L’article L.741-3 du Code de l’entrée et du séjour des étrangers et du droit d’asile précise qu’en tout état de cause « un étranger ne peut être placé ou maintenu en rétention que pour le temps strictement nécessaire à son départ. L’administration exerce toute diligence à cet effet. »
Au motif de fond sur son appel, le conseil de M. [Z] fait valoir que ce dernier veut se marier. M. [Z] ne produit aucun élément au soutien de ce moyen. Il précise ne pas avoir de compagne actuellement mais espérer un jour se marier. Dans son audition en date du 13 janvier 2025, il s’est déclaré sans domicile fixe, célibataire et sans enfant.
Ce moyen sera rejeté.
En l’espèce, Monsieur [Z] ne disposait au moment de son interpellation, d’aucun justificatif en original de son identité ni d’aucun document de voyage et n’en a pas davantage communiqué depuis aux autorités administratives, de telle sorte qu’il est nécessaire de l’identifier formellement avant de pouvoir procéder à son éloignement effectif.

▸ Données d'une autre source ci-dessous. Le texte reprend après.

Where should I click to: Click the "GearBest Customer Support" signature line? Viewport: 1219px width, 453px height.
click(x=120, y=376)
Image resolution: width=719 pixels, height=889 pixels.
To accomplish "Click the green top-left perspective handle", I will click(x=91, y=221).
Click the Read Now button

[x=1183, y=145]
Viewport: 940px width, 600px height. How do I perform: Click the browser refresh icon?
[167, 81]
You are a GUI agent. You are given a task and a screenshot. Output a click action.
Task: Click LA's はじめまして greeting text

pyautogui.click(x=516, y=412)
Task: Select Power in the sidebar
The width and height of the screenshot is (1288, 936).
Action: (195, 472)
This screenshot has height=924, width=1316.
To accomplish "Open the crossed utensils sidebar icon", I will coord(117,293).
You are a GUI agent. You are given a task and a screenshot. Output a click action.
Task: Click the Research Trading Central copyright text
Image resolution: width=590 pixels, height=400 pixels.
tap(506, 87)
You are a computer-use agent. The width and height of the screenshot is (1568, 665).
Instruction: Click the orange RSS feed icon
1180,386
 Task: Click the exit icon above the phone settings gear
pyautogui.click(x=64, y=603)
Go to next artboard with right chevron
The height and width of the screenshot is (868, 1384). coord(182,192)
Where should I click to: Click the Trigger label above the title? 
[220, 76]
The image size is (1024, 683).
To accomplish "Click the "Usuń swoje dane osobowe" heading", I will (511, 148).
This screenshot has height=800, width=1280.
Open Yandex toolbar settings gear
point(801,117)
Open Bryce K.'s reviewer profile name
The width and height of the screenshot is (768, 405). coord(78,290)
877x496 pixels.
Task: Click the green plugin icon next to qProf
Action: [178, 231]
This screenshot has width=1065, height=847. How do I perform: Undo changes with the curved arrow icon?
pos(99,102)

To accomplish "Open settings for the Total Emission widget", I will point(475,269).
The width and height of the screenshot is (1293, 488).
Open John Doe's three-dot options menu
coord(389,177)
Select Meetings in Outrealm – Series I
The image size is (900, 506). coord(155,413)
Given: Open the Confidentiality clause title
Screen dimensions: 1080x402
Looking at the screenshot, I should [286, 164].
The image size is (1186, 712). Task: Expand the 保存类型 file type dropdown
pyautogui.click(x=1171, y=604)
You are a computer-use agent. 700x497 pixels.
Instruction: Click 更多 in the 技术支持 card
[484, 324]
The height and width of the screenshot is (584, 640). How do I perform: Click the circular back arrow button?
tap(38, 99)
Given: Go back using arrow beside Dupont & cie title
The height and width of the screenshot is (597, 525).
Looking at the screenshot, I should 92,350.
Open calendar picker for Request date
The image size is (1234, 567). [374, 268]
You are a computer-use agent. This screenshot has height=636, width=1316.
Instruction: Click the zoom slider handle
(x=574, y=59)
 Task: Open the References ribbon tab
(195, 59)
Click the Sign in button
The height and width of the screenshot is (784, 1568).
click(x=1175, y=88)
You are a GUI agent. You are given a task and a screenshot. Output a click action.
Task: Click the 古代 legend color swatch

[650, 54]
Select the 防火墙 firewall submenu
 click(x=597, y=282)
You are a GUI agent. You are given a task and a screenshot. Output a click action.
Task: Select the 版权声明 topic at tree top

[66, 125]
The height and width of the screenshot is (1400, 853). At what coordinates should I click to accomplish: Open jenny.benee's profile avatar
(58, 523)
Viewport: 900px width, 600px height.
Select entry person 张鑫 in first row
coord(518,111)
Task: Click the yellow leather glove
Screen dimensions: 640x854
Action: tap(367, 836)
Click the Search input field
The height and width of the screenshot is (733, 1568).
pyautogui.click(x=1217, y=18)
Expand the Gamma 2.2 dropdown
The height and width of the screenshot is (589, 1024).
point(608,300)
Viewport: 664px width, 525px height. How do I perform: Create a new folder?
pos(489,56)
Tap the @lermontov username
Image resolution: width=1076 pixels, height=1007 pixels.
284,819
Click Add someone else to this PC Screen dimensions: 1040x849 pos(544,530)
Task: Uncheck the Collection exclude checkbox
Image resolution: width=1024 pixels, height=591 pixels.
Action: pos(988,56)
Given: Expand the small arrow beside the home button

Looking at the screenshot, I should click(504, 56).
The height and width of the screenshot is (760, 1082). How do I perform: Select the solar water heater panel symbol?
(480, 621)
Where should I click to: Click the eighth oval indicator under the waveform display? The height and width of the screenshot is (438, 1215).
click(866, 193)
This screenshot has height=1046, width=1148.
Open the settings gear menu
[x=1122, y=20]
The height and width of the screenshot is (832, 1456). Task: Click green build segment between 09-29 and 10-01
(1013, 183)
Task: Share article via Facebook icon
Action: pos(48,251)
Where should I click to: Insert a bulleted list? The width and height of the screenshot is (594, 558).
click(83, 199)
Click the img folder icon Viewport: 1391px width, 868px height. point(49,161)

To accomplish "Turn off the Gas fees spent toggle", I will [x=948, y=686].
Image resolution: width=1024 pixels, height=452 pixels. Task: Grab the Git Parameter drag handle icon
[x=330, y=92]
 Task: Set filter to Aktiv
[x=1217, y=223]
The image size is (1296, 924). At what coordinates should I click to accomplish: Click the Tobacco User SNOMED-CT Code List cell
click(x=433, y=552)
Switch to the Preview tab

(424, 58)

Le consulat du Maroc dont Monsieur [Z] s’est affirmé être ressortissant a été saisi d’une demande d’identification et de laissez-passer le 14 janvier 2025, dès le placement en rétention de l’intéressé.
Les services préfectoraux ne disposent d’aucun pouvoir de coercition envers les autorités consulaires étrangères de telle sorte qu’il ne peut leur être reproché le délai pris par celles -ci pour adresser leur réponse.
Aucun élément du dossier ou du débat à l’audience ne permet d’affirmer que les réponses du Consulat ne puissent intervenir à bref délai en l’état des diligences dont il est ainsi justifié.
L’administration n’a donc pas failli à ses obligations.
SUR LA SITUATION PERSONNELLE DE MONSIEUR [Z] :
Monsieur [Z], présent irrégulièrement en France est dépourvu de passeport et de pièces administratives pouvant justifier de son identité et de son origine, de telle sorte qu’une assignation à résidence judiciaire est en tout état de cause exclue par les dispositions de l’article L743-13 du Code de l’entrée et du séjour des étrangers et du droit d’asile.
Il ne justifie de plus d’aucune adresse ni domicile stables en France, ne démontre aucune activité professionnelle et ne dispose d’aucun revenu ni possibilité de financement pour assurer son retour dans son pays. Dans son audition en date du 13 janvier 2025, il s’est déclaré sans domicile fixe, célibataire et sans enfant.
Il est l’objet d’une mesure d’éloignement en vigueur, telle que précitée, et qui fait obstacle à sa présence sur le sol français.
La prolongation de sa rétention administrative se justifie afin de procéder à son éloignement.
Il convient donc de confirmer l’ordonnance entreprise en toutes ses dispositions.
PAR CES MOTIFS
Statuant publiquement, en matière civile et en dernier ressort,
Vu l’article 66 de la constitution du 4 octobre 1958,
Vu les articles L.741-1, L.742-1 à L.743-9 ; R.741-3 et R.743-1 à R.743-19, L.743.21 du Code de l’entrée et du séjour des étrangers et du droit d’asile,
Vu le décret n° 2024-799 du 2 juillet 2024 pris pour l’application du titre VII de la loi n° 2024-42 du 26 janvier 2024 pour contrôler l’immigration, améliorer l’intégration, relatif à la simplification des règles du contentieux ;
CONSTATANT qu’aucune salle d’audience attribuée au ministère de la justice spécialement aménagée à proximité immédiate du lieu de rétention n’est disponible pour l’audience de ce jour ;
DÉCLARONS recevable l’appel interjeté par Monsieur [R] [Z] ;
CONFIRMONS l’ordonnance déférée en toutes ses dispositions ;
RAPPELONS que, conformément à l’article R.743-20 du Code de l’Entrée et du Séjour des Etrangers et du Droit d’Asile, les intéressés peuvent former un pourvoi en cassation par lettre recommandée avec accusé de réception dans les deux mois de la notification de la présente décision à la Cour de cassation [Adresse 1].
Fait à la Cour d’Appel de Nîmes,
Le 20 Janvier 2025 à
LE GREFFIER, LE PRESIDENT,
‘ Notification de la présente ordonnance a été donnée ce jour au Centre de rétention administrative de [Localité 3] à M. [R] [Z], par l’intermédiaire d’un interprète en langue arabe.
Le à H
Signature du retenu
Copie de cette ordonnance remise, ce jour, par courriel, à :
– Monsieur [R] [Z], par le Directeur du CRA de [Localité 3],
– Me Frederic ORTEGA, avocat
,
– Le Préfet du Gard
,
– Le Directeur du CRA de [Localité 3],
– Le Ministère Public près la Cour d’Appel de Nîmes,
– Le magistrat du siège du tribunal judiciaire de Nîmes.